Faster Vaccines and Enhanced Effectiveness from Smaller Doses
DARPA has developed approaches to dramatically increase the effectiveness of vaccines. One agent, CpG, has been shown to reduce the dose required to achieve immunity and the number of "booster shots" required to maintain immunity. With CpG, DARPA demonstrated a nearly nine-fold improvement in response to the anthrax vaccine, and significantly shortened the time until military personnel are fully protected. CpG has transitioned widely and is in advanced clinical trials for influenza and biodefense vaccines.
Wireless and Chip Scale Atomic Clocks
DARPA is developing technologies for wireless tactical net-centric warfare that will enable reliable, mobile, secure, self-forming, ad hoc networking among the various echelons while using available spectrum very efficiently.

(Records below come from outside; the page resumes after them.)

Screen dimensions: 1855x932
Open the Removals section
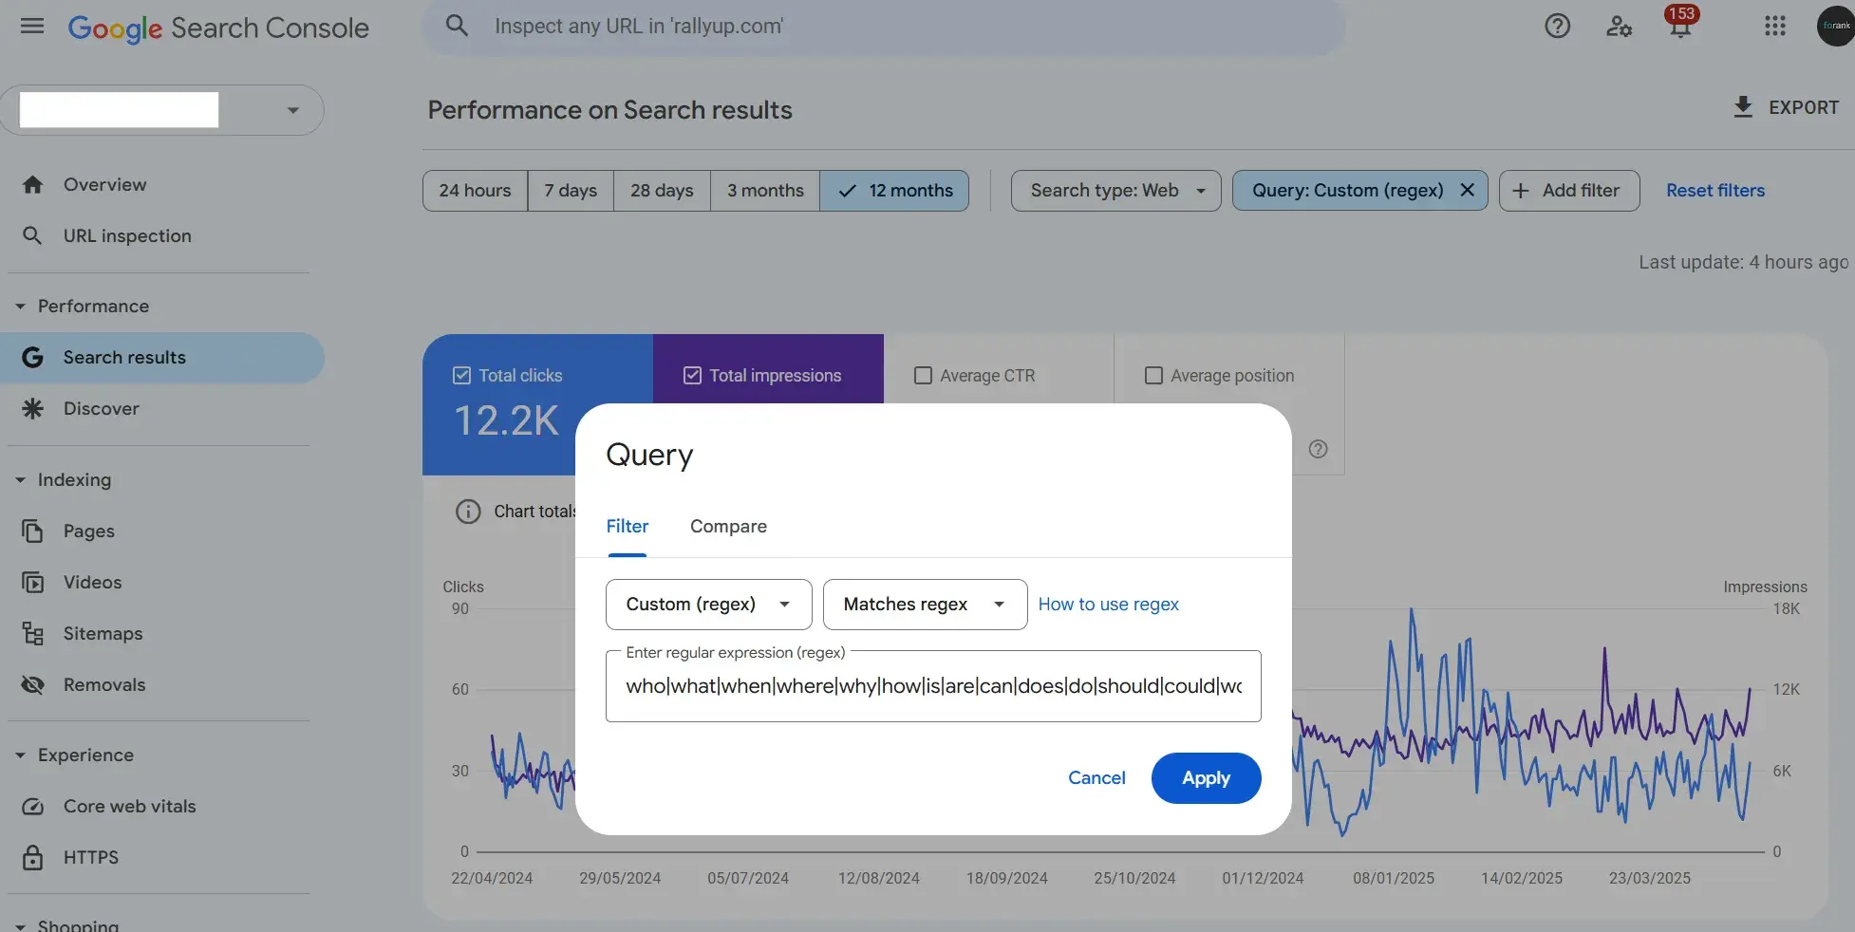pos(103,684)
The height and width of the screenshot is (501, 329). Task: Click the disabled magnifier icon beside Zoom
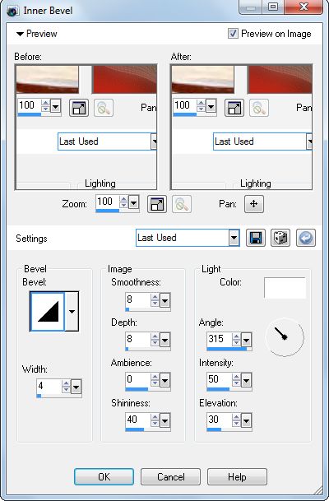[x=182, y=204]
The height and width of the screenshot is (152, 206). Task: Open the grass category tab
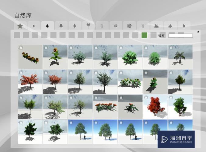coord(102,26)
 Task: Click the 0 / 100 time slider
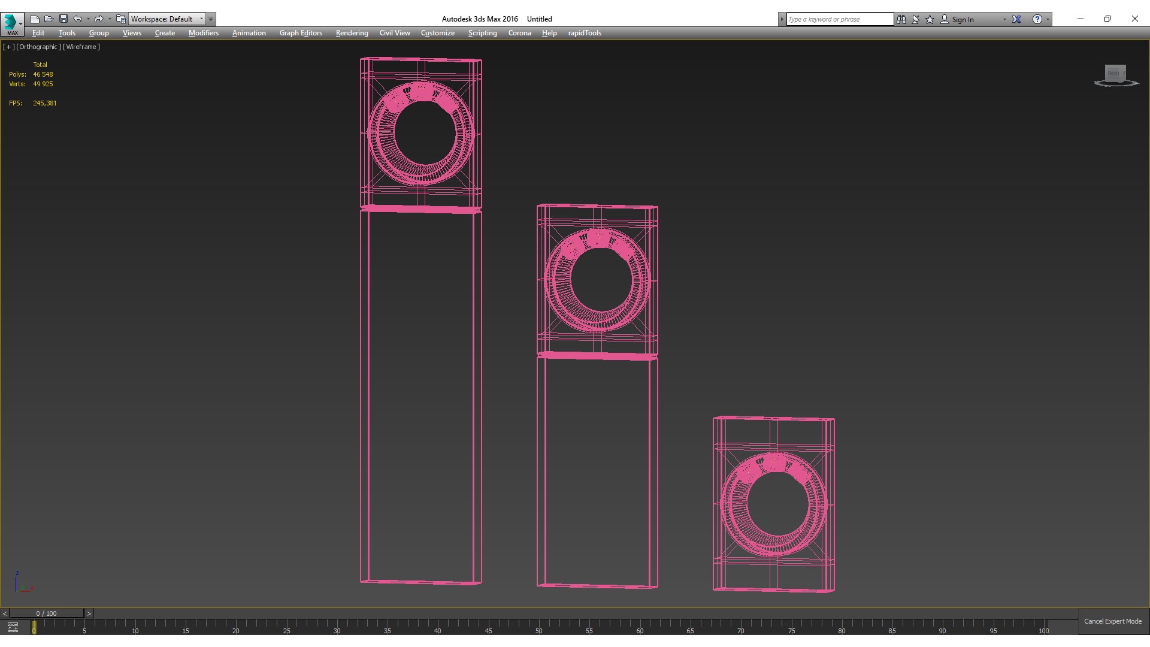point(46,613)
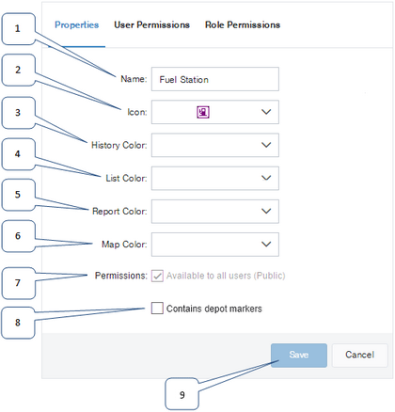The image size is (395, 412).
Task: Click callout number 8 label
Action: click(x=18, y=323)
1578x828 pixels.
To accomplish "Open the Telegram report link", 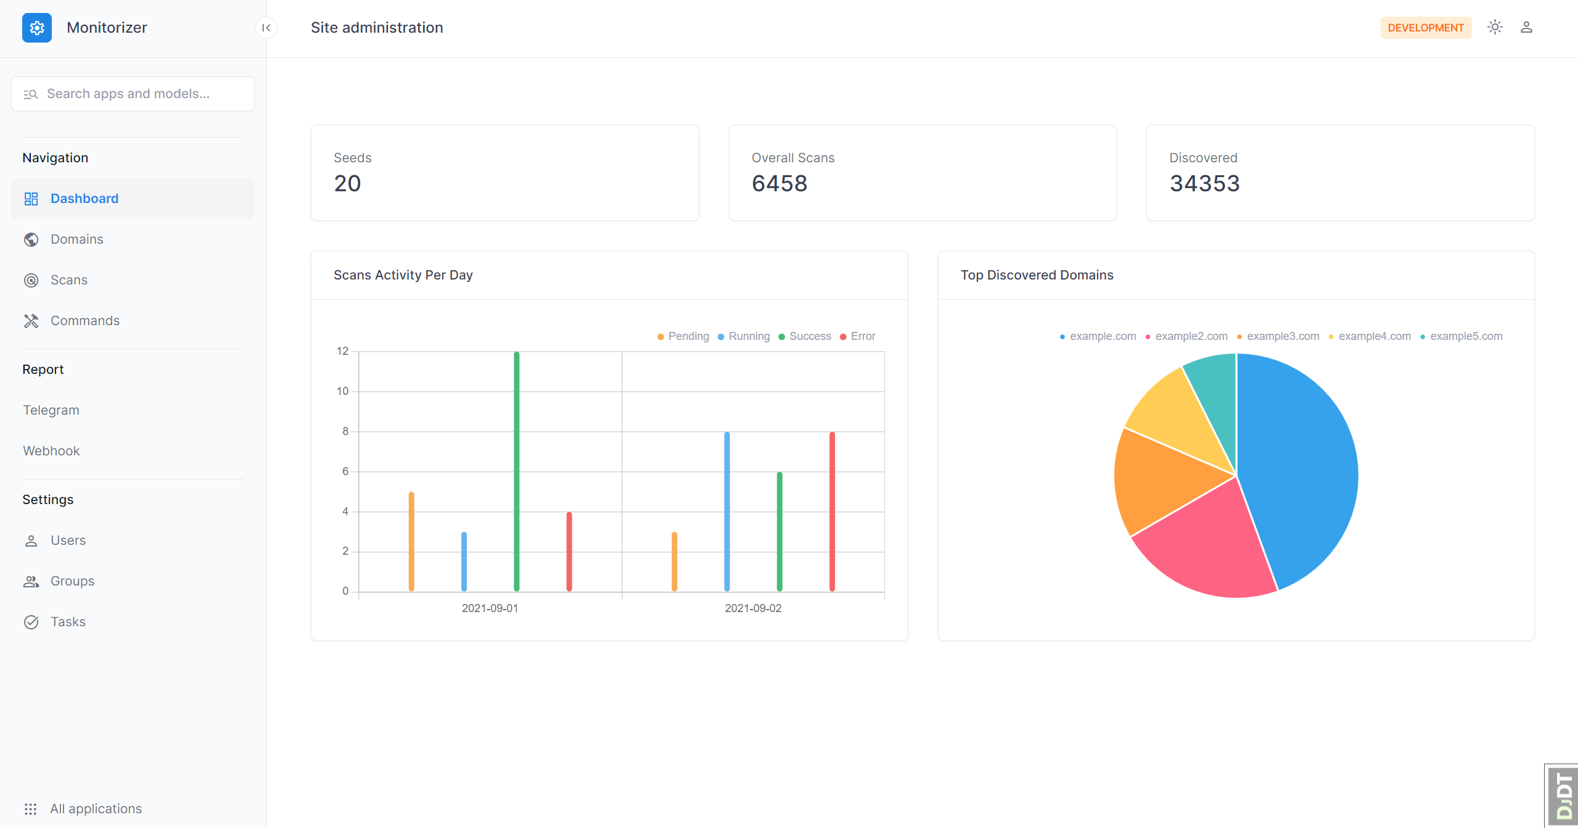I will 51,410.
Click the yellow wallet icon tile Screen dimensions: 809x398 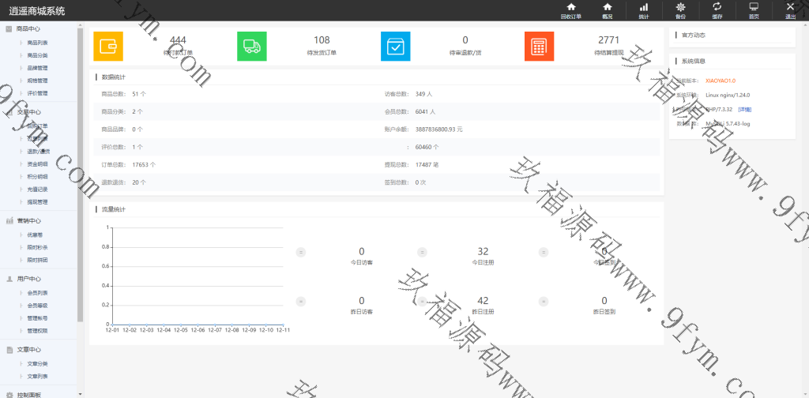pyautogui.click(x=108, y=47)
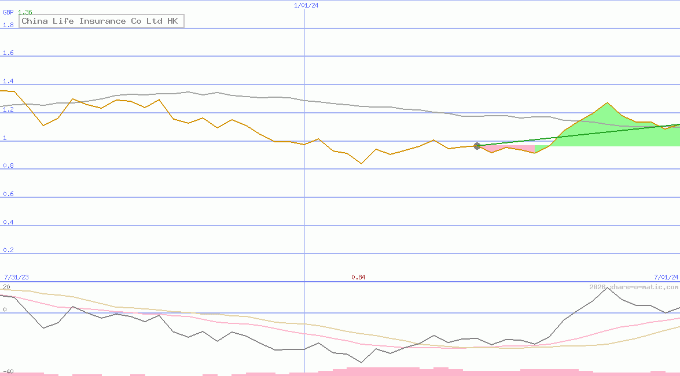Click the red 0.84 low price label
This screenshot has width=680, height=376.
[358, 277]
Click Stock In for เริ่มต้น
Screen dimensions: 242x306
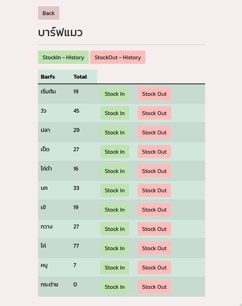point(115,94)
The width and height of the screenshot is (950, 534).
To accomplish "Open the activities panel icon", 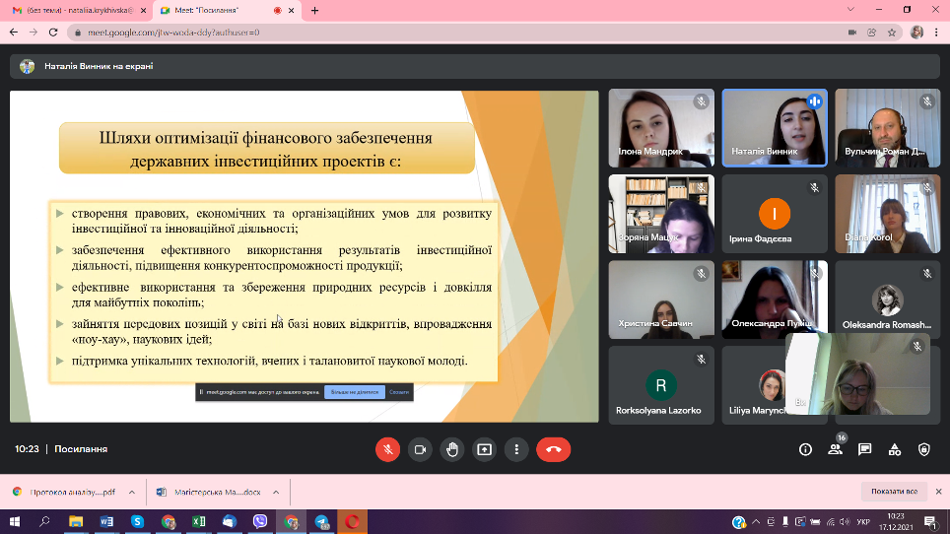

For starters, DARPA said frequency spectrum is scarce and valuable. Most of the radio frequency spectrum is already allocated to users who may or may not be using it at a given time and place. DARPA's neXt Generation (XG) Communications technology will effectively make up to ten times more spectrum available by taking advantage of spectrum that has been assigned but is not being used at a particular point in time. XG technology senses the actual spectrum being used and then dynamically uses the spectrum that is not busy at that particular place and time. XG resists jamming and does not interfere with other users.
DARPA also has been developing autonomous network communications for the cluttered environment of cities. Urban clutter usually creates multiple signals from diverse reflections of the initial signal (multi-path), and the result is weak and/or fading voice/data communications. DARPA's the Mobile Networked Multiple-Input/Multiple-Output (MNM) program is actually exploiting multipath phenomena to improve communications between vehicles moving in cities without using a fixed communications infrastructure.
Networks rely on a widely available timing signal, or common clock, to sequence the movement of voice and data traffic and to enable encryption. The timing signal is often provided by the Global Positioning System (GPS) or broadcast via other radio signals. We should expect adversaries to attack our networks by blocking these timing signals.
DARPA has been developing a miniature atomic clock - measuring approximately one cubic centimeter - to supply the timing signal should the external signal be lost. The Chip-Scale Atomic Clock will let a network node, using a Single Channel Ground and Airborne Radio System, maintain synchronous operation with the network for several days after loss of the GPS signal.